SCHMIDT: Yes.
SIR DAVID MAXWELL-FYFE: And he sent to Himmler—I think he did it through Lieutenant Büttner—suggesting that Ribbentrop’s state of mind was not such that he ought to continue as Foreign Secretary, and suggesting that Werner Best, I believe it was, should be appointed. Do you remember that?
SCHMIDT: Yes, I remember that; but I did not know that he suggested Werner Best as successor.
SIR DAVID MAXWELL-FYFE: At any rate, he suggested that Ribbentrop should go. I think he was quite blunt about it. I believe he suggested that his mental powers were no longer up to it.
SCHMIDT: I did not see the report. I only heard rumors about it.
SIR DAVID MAXWELL-FYFE: In consequence of that, of course, after an interview with Ribbentrop, Ribbentrop had Luther put in a concentration camp, did he not?

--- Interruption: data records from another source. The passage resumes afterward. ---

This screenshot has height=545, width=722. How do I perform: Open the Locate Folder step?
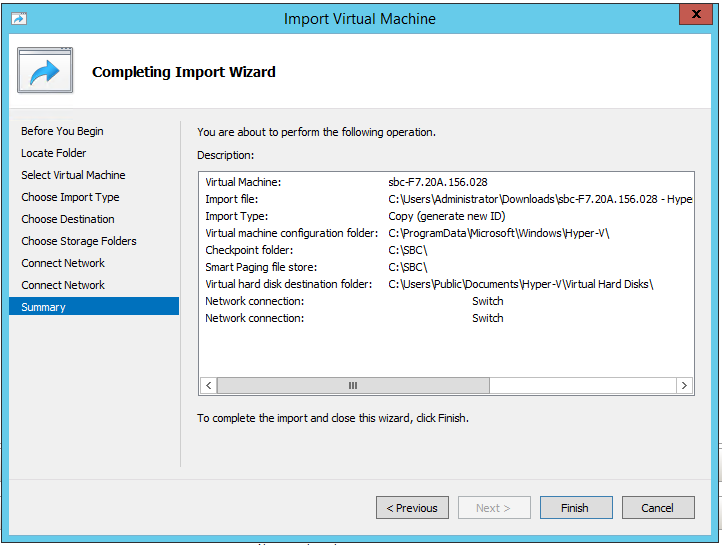click(54, 153)
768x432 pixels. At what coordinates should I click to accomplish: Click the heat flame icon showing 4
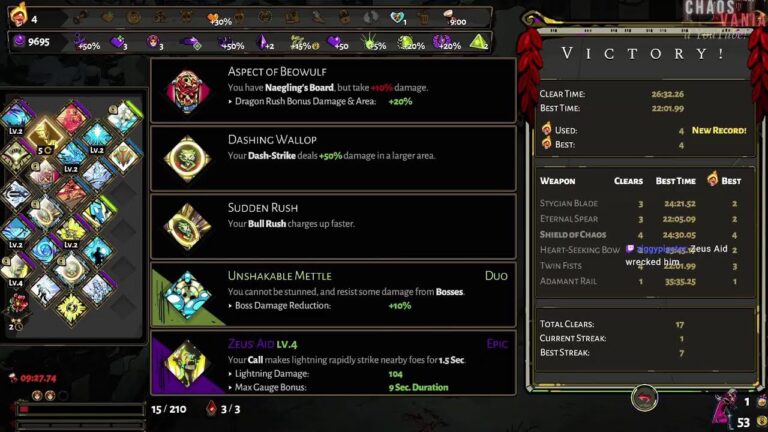pos(19,15)
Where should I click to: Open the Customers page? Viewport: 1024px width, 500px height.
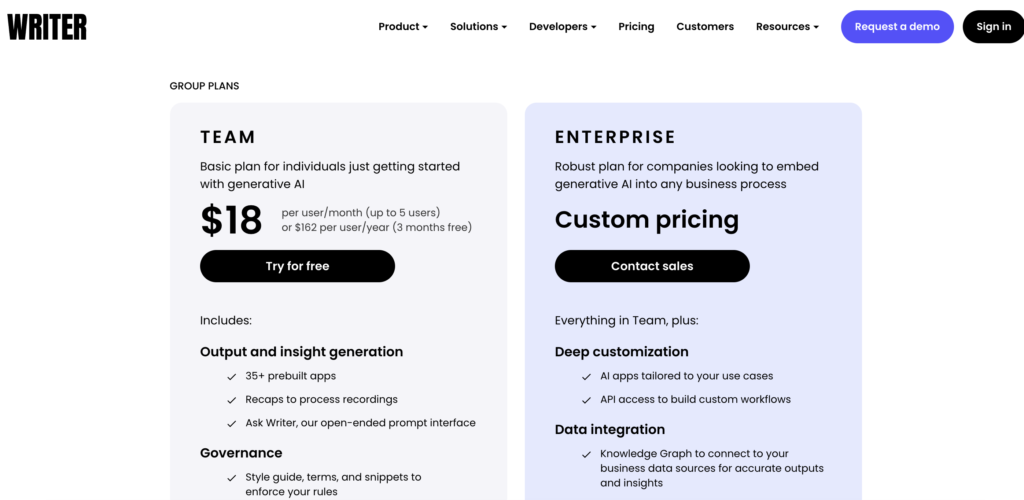click(705, 27)
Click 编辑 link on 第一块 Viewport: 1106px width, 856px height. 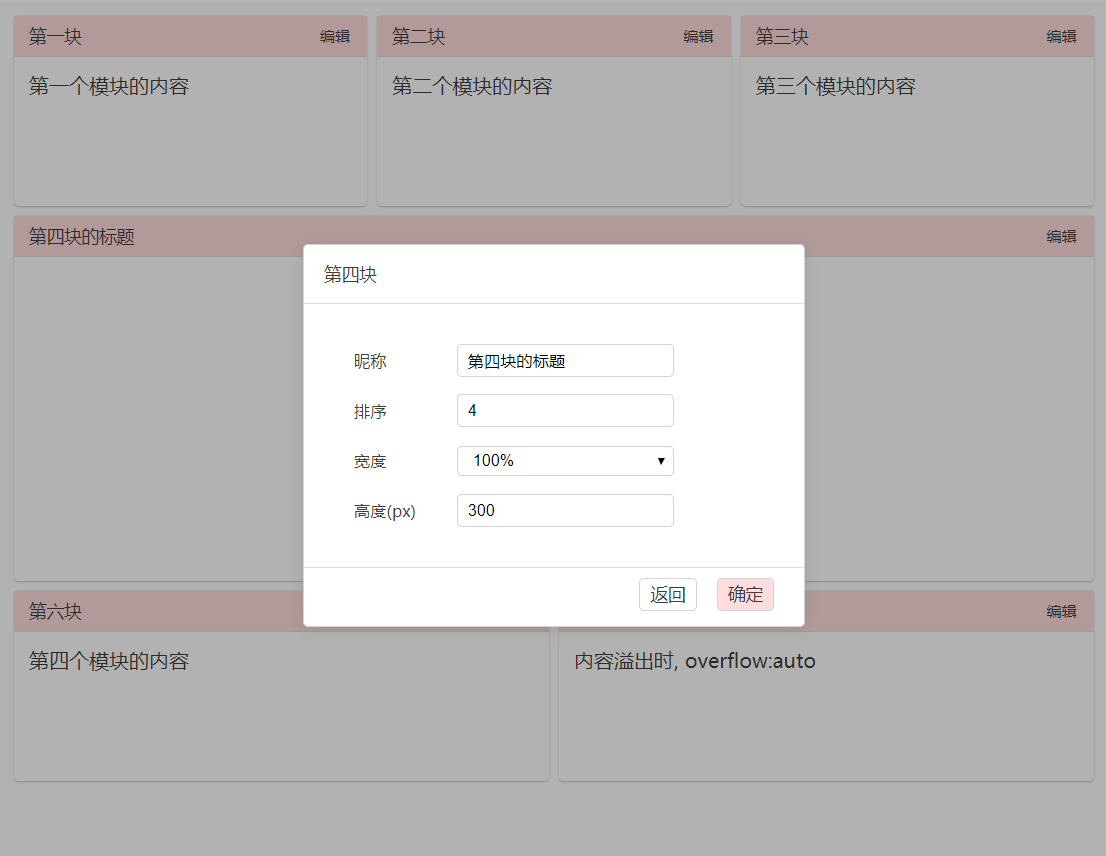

SCHMIDT: I do not know whether that happened on Ribbentrop’s initiative, or whether it came from some other source, but it was said among us in the office that Luther had landed in a concentration camp.

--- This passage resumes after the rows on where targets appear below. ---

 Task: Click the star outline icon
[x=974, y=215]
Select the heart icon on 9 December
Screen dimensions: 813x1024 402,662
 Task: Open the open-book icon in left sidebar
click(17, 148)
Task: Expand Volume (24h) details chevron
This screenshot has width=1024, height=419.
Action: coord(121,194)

SIR DAVID MAXWELL-FYFE: Yes. Well, the sequence of events was that Luther had this disagreement with Ribbentrop and shortly afterwards he appeared in a concentration camp. And not only did he go into a concentration camp, but is it not correct that even the SS asked that he should come out of the concentration camp, and Ribbentrop would not agree to it?
SCHMIDT: That I cannot say, because the whole matter was, of course, treated rather confidentially in the office by Herr Von Ribbentrop and the members of the old Foreign Office, of whom I was one, did not have his confidence to such an extent that they were informed of all such details. In other words, I heard about the whole Luther affair only by way of rumor, through special channels—actually through prohibited channels—so that I cannot therefore give you any authentic information but I can repeat only what I have heard unofficially.
SIR DAVID MAXWELL-FYFE: I am sure you desire to be absolutely frank with the Tribunal, and the point I am putting to you is that everyone in the Foreign Office knew that Luther had landed in a concentration camp and, quite clearly, the Defendant Ribbentrop knew that he had landed in a concentration camp. That is right, is it not?